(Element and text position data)
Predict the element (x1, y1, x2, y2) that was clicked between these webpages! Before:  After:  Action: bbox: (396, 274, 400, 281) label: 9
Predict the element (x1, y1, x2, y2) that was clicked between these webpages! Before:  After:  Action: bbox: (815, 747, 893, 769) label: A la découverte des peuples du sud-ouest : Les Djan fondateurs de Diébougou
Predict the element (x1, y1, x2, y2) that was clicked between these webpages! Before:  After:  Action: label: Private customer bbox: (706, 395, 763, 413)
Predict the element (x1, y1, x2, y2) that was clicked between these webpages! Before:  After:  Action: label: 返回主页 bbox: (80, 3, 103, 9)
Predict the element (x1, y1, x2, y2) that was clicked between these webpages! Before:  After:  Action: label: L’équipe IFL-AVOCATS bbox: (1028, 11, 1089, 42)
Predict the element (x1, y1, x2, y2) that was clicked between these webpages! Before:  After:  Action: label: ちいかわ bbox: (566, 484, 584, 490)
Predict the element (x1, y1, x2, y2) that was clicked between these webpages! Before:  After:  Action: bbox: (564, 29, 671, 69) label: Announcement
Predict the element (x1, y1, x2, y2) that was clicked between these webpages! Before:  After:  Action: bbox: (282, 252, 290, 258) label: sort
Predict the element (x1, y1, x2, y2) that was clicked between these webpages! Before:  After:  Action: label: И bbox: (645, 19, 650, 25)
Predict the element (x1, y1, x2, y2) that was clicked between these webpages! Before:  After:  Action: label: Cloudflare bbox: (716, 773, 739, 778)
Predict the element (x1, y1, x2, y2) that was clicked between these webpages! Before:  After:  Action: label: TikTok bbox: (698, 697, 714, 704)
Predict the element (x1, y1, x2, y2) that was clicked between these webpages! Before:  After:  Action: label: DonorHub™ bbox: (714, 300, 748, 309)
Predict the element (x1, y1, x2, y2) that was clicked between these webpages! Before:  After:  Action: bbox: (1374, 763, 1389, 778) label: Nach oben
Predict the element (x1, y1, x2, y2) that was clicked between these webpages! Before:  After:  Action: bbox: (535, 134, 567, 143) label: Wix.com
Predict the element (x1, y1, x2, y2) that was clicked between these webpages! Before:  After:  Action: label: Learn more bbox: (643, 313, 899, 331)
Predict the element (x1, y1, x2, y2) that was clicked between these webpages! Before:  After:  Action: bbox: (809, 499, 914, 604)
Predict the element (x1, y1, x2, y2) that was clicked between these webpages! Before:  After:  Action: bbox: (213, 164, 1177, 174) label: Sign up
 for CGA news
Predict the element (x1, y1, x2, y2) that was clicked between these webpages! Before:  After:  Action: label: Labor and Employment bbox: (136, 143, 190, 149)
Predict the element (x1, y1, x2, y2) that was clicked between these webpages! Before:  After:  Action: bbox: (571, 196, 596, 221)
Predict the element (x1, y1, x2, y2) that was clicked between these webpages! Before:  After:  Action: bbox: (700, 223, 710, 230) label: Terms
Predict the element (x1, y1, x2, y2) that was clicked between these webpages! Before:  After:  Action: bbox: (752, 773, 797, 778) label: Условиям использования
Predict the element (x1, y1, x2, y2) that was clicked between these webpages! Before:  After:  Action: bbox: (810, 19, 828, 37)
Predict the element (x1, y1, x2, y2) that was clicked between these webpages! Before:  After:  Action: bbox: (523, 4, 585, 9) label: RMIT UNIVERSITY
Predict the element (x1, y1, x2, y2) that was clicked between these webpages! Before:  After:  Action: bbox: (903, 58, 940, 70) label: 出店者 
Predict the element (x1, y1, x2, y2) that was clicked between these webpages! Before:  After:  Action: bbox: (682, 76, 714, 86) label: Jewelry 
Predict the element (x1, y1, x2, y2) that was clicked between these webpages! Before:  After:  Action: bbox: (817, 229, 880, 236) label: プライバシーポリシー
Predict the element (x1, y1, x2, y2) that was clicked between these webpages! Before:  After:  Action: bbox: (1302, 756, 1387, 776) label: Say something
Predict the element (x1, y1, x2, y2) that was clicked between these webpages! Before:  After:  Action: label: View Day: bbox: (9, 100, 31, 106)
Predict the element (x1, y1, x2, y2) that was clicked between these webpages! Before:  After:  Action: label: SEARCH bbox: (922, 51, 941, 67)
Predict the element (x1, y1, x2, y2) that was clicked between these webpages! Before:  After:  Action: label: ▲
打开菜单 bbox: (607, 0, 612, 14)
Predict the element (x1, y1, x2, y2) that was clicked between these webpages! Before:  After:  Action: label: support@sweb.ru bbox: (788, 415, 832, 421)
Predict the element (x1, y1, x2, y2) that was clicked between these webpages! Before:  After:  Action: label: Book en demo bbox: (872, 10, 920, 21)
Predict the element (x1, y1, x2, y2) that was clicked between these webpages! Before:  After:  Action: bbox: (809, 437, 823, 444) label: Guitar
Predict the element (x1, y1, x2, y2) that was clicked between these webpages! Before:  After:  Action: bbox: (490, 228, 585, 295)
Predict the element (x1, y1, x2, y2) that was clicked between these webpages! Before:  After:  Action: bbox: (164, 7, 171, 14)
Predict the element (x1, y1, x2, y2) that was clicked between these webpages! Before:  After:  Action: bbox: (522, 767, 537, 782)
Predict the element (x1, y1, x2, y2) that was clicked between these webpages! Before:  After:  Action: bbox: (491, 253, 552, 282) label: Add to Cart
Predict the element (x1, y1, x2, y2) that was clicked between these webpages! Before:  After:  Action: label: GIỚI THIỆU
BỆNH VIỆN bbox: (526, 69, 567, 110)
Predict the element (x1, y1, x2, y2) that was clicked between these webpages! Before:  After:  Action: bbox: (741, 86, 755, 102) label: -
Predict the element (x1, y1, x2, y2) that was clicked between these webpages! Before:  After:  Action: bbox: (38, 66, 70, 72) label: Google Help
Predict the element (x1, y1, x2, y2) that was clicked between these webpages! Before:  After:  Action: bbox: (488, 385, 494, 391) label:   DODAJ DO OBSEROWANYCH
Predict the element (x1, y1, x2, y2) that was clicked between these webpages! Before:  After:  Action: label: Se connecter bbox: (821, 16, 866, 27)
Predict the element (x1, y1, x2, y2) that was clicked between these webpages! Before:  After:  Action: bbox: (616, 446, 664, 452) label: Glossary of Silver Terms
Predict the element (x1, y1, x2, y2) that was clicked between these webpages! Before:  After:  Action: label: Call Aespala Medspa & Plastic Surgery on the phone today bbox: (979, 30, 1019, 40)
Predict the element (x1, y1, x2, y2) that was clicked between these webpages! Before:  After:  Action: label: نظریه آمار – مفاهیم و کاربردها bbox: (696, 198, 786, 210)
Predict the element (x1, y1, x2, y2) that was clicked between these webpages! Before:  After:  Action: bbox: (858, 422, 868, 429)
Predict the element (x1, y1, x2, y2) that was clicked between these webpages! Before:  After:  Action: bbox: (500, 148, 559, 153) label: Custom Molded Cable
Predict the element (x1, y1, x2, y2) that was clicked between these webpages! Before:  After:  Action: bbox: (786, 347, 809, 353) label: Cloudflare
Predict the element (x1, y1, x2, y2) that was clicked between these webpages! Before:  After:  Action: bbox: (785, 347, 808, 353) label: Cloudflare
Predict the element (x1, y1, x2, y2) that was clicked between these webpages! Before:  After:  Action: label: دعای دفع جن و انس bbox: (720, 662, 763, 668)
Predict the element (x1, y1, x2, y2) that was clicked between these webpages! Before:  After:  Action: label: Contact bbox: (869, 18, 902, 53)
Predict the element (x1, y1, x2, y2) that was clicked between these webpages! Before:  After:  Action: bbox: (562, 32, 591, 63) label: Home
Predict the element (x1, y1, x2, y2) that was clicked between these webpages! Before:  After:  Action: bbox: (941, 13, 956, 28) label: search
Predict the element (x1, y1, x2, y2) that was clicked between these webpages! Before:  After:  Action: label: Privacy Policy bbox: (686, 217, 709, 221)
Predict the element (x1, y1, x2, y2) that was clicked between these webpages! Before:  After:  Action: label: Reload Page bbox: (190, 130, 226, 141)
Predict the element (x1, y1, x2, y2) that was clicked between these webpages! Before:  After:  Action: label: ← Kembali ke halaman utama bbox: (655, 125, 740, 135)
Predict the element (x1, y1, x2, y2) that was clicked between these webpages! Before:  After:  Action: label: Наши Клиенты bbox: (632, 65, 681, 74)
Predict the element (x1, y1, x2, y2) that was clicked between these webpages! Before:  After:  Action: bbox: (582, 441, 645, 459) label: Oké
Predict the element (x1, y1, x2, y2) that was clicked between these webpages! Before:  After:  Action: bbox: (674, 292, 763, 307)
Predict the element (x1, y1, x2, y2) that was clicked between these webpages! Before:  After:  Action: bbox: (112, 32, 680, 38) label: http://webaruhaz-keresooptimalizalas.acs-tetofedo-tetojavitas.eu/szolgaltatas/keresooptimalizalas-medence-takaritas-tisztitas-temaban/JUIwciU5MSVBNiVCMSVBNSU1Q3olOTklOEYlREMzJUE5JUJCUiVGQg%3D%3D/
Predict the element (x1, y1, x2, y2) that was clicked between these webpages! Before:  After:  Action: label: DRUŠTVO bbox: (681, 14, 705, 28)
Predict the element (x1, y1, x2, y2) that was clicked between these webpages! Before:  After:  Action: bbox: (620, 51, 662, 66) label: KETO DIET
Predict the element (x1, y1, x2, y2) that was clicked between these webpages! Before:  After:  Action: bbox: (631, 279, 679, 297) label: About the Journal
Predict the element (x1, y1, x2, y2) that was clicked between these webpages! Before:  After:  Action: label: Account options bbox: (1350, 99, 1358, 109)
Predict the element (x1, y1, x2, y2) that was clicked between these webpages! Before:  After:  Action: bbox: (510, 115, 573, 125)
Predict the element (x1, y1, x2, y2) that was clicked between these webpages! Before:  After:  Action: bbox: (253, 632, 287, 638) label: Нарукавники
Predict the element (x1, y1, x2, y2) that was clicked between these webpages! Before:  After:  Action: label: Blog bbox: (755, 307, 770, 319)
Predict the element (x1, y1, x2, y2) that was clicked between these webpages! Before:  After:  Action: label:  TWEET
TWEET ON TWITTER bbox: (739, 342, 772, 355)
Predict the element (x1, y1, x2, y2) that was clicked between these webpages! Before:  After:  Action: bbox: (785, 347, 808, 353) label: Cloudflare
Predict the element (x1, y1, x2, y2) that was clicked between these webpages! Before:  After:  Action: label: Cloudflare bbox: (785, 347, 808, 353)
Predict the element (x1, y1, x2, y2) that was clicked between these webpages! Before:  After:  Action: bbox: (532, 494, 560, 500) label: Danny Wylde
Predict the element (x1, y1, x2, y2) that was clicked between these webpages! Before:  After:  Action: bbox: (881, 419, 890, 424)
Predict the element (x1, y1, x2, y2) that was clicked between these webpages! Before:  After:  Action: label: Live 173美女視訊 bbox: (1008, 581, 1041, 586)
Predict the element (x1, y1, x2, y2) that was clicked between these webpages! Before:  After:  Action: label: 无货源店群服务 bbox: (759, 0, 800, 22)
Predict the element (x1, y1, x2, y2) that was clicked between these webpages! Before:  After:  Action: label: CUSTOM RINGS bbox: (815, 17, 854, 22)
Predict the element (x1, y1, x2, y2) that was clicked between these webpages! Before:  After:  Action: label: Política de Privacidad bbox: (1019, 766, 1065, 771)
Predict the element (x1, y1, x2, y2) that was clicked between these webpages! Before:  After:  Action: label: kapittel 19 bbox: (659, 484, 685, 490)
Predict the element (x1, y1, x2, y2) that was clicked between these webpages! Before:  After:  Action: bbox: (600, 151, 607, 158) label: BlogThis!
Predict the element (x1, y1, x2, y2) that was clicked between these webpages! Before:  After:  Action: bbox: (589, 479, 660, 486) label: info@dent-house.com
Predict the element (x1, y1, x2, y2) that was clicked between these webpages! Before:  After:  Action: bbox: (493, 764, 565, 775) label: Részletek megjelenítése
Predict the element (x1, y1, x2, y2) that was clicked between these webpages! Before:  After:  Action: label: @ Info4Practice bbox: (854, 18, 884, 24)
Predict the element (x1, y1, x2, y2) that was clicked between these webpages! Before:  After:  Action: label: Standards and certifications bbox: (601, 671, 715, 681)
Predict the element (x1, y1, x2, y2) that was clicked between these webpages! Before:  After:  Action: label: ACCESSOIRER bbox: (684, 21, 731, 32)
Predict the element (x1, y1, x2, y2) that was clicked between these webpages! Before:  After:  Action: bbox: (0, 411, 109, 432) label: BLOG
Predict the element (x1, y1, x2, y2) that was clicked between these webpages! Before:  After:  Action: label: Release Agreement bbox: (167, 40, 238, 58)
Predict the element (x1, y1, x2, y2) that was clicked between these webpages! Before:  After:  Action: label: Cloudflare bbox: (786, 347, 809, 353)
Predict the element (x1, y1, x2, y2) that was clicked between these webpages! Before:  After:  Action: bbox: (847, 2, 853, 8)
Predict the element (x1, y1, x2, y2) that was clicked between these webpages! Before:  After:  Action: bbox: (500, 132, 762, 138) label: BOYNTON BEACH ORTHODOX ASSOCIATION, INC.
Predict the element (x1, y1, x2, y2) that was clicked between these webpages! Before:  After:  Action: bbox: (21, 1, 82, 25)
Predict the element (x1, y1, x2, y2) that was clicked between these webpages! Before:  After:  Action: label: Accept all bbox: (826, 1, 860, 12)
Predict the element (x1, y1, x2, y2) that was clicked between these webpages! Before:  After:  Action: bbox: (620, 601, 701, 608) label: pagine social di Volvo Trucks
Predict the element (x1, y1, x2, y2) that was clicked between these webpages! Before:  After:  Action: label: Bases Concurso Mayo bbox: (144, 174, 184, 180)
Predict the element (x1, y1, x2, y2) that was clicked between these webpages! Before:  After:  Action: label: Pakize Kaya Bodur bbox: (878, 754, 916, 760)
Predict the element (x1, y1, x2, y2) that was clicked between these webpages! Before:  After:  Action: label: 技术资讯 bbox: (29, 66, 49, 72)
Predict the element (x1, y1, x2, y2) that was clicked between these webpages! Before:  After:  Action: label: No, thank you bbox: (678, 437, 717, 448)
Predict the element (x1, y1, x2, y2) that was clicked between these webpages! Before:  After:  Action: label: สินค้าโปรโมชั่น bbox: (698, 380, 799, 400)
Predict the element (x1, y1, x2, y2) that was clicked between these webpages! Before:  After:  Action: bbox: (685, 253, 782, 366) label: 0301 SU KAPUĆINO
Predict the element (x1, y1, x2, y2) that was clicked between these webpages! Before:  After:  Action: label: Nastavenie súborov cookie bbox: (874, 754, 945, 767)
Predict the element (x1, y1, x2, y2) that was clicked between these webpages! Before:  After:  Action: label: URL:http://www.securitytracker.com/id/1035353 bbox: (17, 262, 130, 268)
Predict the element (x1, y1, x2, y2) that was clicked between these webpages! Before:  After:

Written exercise >> Please change "webpages" to "pages" in the lines running from the first line through the line containing "395, 763, 413)", leaving everything else unchanged.

Answer >>
Predict the element (x1, y1, x2, y2) that was clicked between these pages! Before:  After:  Action: bbox: (396, 274, 400, 281) label: 9
Predict the element (x1, y1, x2, y2) that was clicked between these pages! Before:  After:  Action: bbox: (815, 747, 893, 769) label: A la découverte des peuples du sud-ouest : Les Djan fondateurs de Diébougou
Predict the element (x1, y1, x2, y2) that was clicked between these pages! Before:  After:  Action: label: Private customer bbox: (706, 395, 763, 413)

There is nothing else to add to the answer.